Similarly, on Monday, some ETF observers helped spread the false deposit, while some media companies helped amplify it, generating buying pressure on XRP.
However, other informed observers raised doubts about the plausibility of Blackrock, which is considered conservative in the cryptocurrency sector, considering the creation of an ETF for XRP, especially considering the ongoing dispute with the SEC.
Moreover, it has been noted that unlike Bitcoin and Ether, XRP does not enjoy a large regulated futures market in the United States.
BlackRock challenges SEC on crypto ETFs: why the distinction between futures and spot market is arbitrary
As we know, BlackRock is currently facing the US Securities and Exchange Commission (SEC).
Specifically, the company argues that Exchange Traded Funds (ETFs) based on the Bitcoin (BTC) and Ethereum (ETH) spot market do not differ substantially from futures-based ETFs.

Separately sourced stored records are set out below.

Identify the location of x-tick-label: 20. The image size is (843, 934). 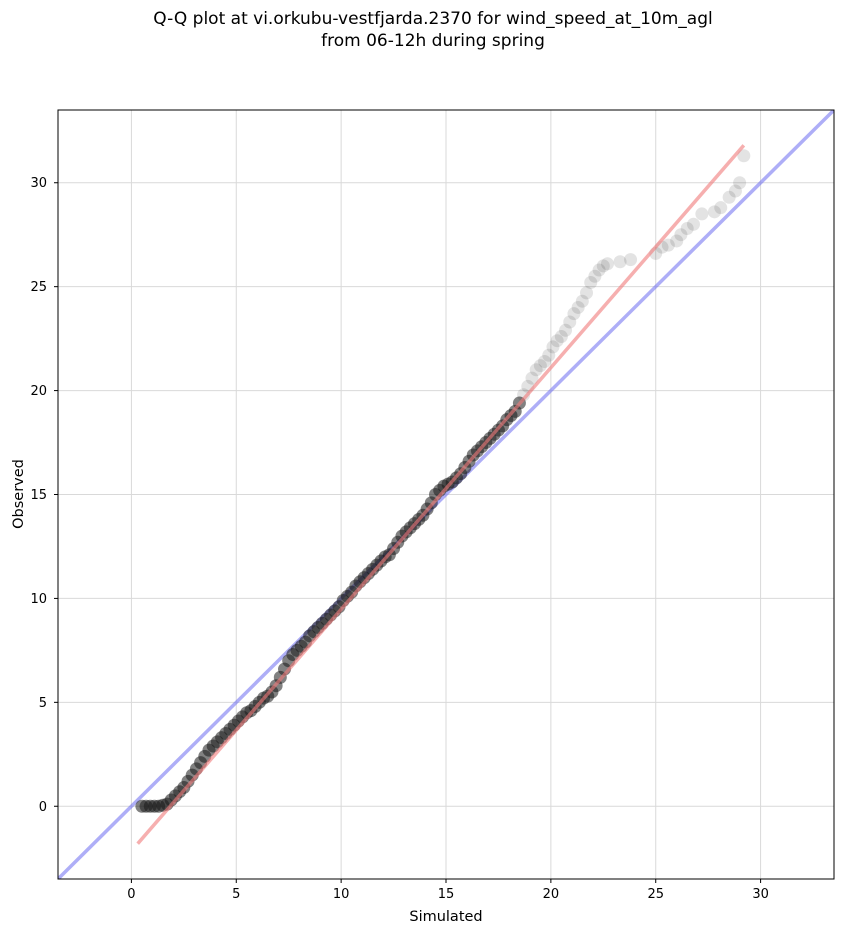
(552, 894).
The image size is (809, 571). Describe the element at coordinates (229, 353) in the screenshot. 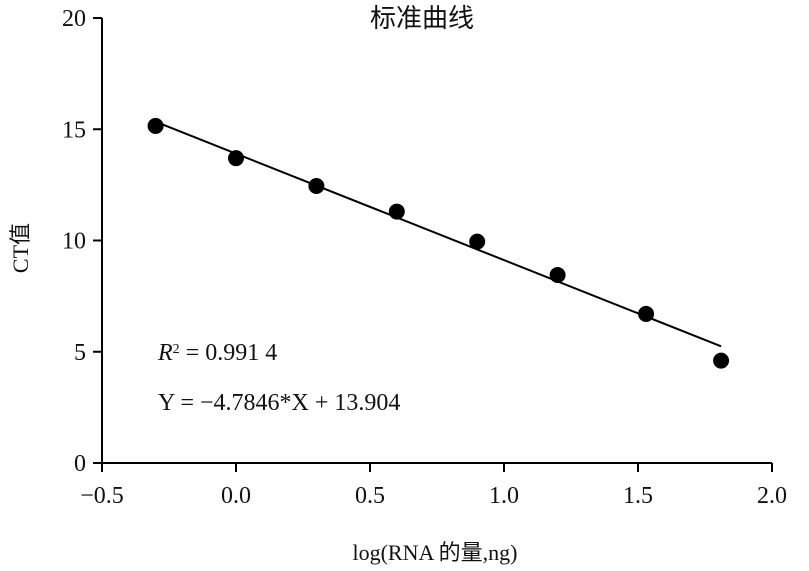

I see `r-squared-value: = 0.991 4` at that location.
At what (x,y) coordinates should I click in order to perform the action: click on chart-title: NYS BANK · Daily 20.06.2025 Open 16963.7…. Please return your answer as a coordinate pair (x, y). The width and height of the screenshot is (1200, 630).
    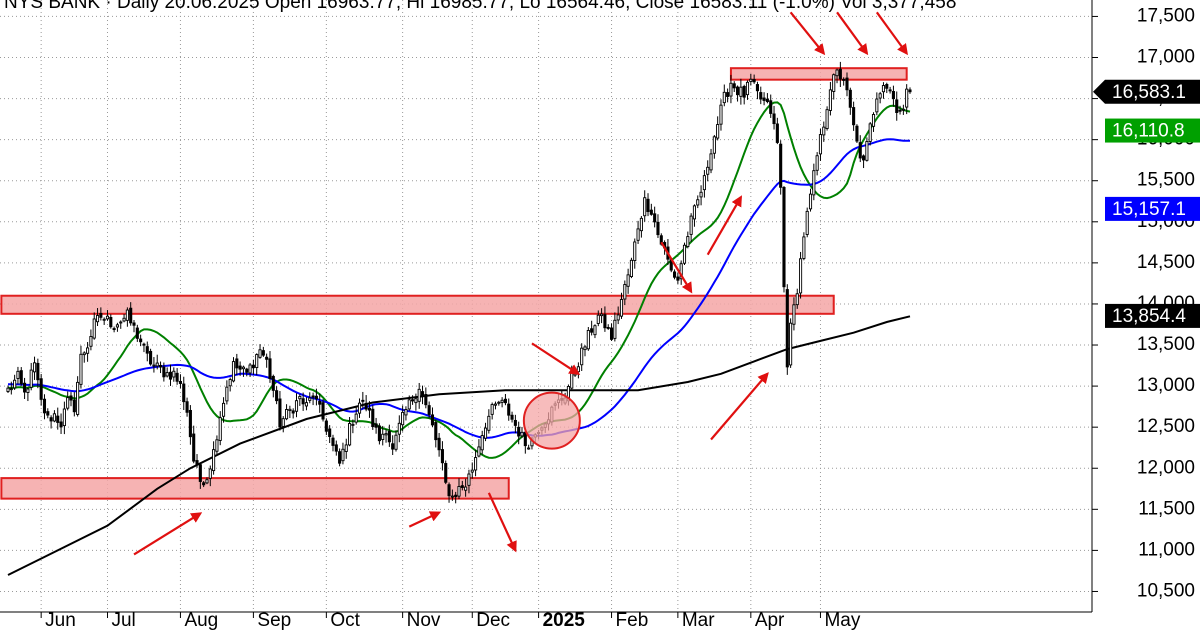
    Looking at the image, I should click on (480, 6).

Indeed, in a recent statement, BlackRock said that the SEC should approve spot market cryptocurrency ETFs, considering that it has already granted approval to futures-based ETFs:
“Since the Commission has given the green light to ETFs that track ETH futures, whose prices are based on the underlying ETH spot market, we believe the Commission should also extend approval to Exchange-Traded Products (ETPs) that track direct ETH, such as the Trust.”
BlackRock accuses the SEC of inappropriately applying the Investment Company Act of 1940 to spot ETFs, arguing that the additional protections offered by the law do not address the risks associated with the underlying assets or the markets in which the ETFs hold assets, such as the potential for fraud or manipulation.
The firm also asserts that the 1940 Act’s restrictions do not specifically address an ETF’s underlying assets, whether ETH futures or spot ETH, or the markets that determine the price of those assets, including the CME ETH futures market or spot ETH markets.
BlackRock concludes that the distinction made by the SEC between futures-based ETFs and spot market ETFs is arbitrary:
“The firm believes that the difference between the registration of ETH futures ETFs under the 1940 Act and the registration of spot ETH ETPs under the 1933 Act is meaningless in the context of ETH-based ETP proposals.”
BlackRock investigates an Ethereum ETF
BlackRock recently expressed interest in expanding its presence in the cryptocurrency sector through a recent paper suggesting the possibility of launching an Ethereum-based Exchange-Traded Fund (ETF).
The world’s largest asset manager is preparing the ground for a potential spot ETF on Ethereum, as indicated by the application for an iShares Ethereum (ETH) Trust, which recently appeared on the Delaware Department of State website.
With approximately $9 trillion in assets under its management, BlackRock is considering filing a proposal for an ETF on Ethereum with the US Securities and Exchange Commission (SEC).
However, no proposal has been formally submitted to the SEC at this time.
This move follows BlackRock’s previous foray into cryptocurrency ETFs, with the submission of a spot ETF on Bitcoin to the SEC on 15 June. So, too, the initial disclosure for the iShares Bitcoin Trust had appeared on Delaware’s website a week earlier.
BlackRock’s possible entry into the Ethereum ETF market occurs at the same time as a significant increase in the price of Ether, which has reached about $2,030.
If BlackRock proceeds with the Ethereum spot ETF, it would join a number of other financial institutions that have undertaken similar initiatives. Companies such as Ark Invest, 21Shares and VanEck have also sought to offer ETFs that hold Ether directly.
In addition, Grayscale Investments has already started the process on 2 October to turn its Ethereum Trust into an Ether spot fund. Similarly, companies such as Hashdex and Invesco have filed documents with the SEC to launch their own spot Ether products.